Look, I type this through new, tired eyes. Admittedly, my road toward supporting reparations has been an all-too predictably slow and messy one, fraught with casual disregard.
I like to consider myself one of these enlightened, old, white guys, who has spent a privileged life, mostly on the right side of this never-ending battle for equality.
My mother wept big tears when Martin Luther King was murdered, and took the time to explain to me why.
My mother wept more big tears just two months later when Bobby Kennedy was murdered, and took the time to explain to me why.
I was 8 years old and processing these things as any white kid living in the Jersey suburbs would: This is the world I live in and ridiculously awful stuff happens — stuff that wrecks my mom. I’ll try to be careful to make sure no awful stuff happens to me, or to other important, nice people so my mom doesn’t have to cry anymore. Now, can I go outside and play?
Which, come to think of it, is instructive as we consider how 8-year-olds of today are processing this burning mess in America brought to you by the lifetime arsonist in the White House. It’s the only world they know and impossible to compare to anything they never lived through. My recommendation, grownups? Just keep hugging your kids though your tears. That’s the stuff that really counts and what they’ll always remember.
So here I was a man of enlightenment in the days after cops lynched George Floyd right, smack in the heart of America where everybody could see it.
Up until that point, I thought the police violence to African-Americans was over the top sometimes, but didn’t really give it more than the occasional passing sympathetic thought. There were so many other awful things that I was trying to wrap my brain around.
George Floyd’s murder drastically shuffled my priorities. It sickened me to the core and got me thinking.
In the days that followed Floyd’s lynching, the protests started in earnest. Good.
Me? I love protesting. Every time I get into the streets with my fellow Americans I feel better about myself and my country. Sitting on my entitled ass while the earth quaked and burped had as much to do with the mess we were in as anything.

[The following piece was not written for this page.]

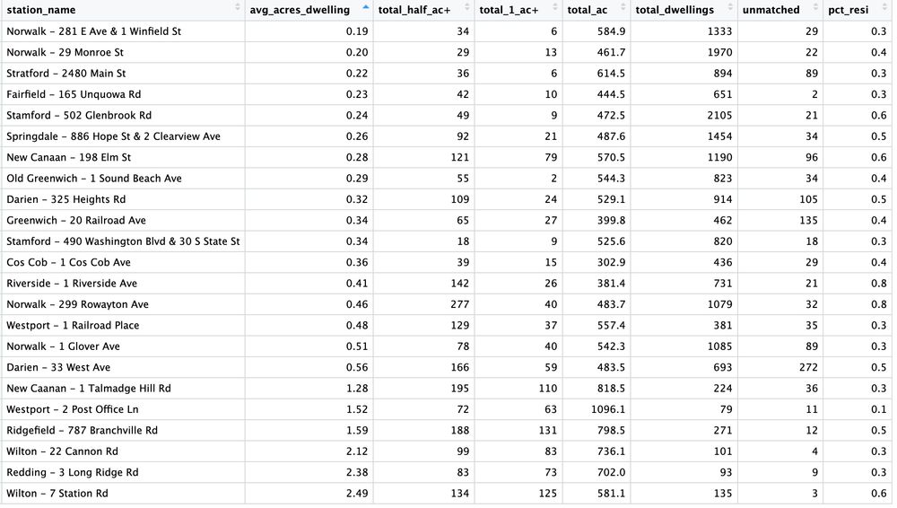Sort table by the total_ac column

click(597, 10)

Then some protestors started lighting stuff on fire and breaking things. In mere seconds my thoughts went to this: “Oh no, if you do that, you’ll lose support of white people.”

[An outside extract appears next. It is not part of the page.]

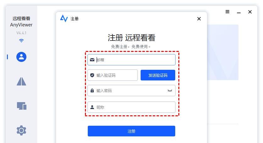Focus the 输入验证码 verification code field
The width and height of the screenshot is (263, 143).
tap(113, 75)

Yeah … I know. I hate myself that I reflexively went there. I am embarrassed admitting it to you now. But we’re being honest here, right white people? We know ourselves all too well. Or maybe we don’t want to really know ourselves at all. Either way, we always land at the default point where we will be deciding the rules, not you!
This time, though, I called out my bias. I unlocked a closed door and went back to really thinking. I landed here: Let it burn if it has to. Let it all burn, because we know once the fire goes out, so too does the cause. Both metaphorically and physically we have seen this happen time and time again through our history …
Go forward and elect an Obama … go 180 degrees backward and elect a Trump.
For decades, white people have kicked, screamed, beaten, burned, lynched and conducted themselves in myriad horrific ways before grudgingly “giving” black people what was rightfully already theirs.
You want to own property? Well, OK, but there will be limits.
You want the right to vote? OK, but only if we can make it as hard on you to do that as possible.
You want the right to good schools? Forget it. Our tax dollars need to go to tanks we’ll never use. National security don’t you know. Don’t you want to be safe?
You want the right to drink out of that water fountain? Well, OK, but I’m not sure what was wrong with your water fountain.
You want the right to sit where you want to on a bus? Well, OK, if you are going to make a big deal about it, we suppose so.
You want the right to good jobs? There is no right to that. Go back to your crummy schools …
See?
John Lewis died two Saturdays ago and is the first black lawmaker to lie in state in the Capitol Rotunda. I have seen no greater man in my lifetime …
The very least I can do to honor his legacy is to finally help get us the hell over that bridge toward reparations.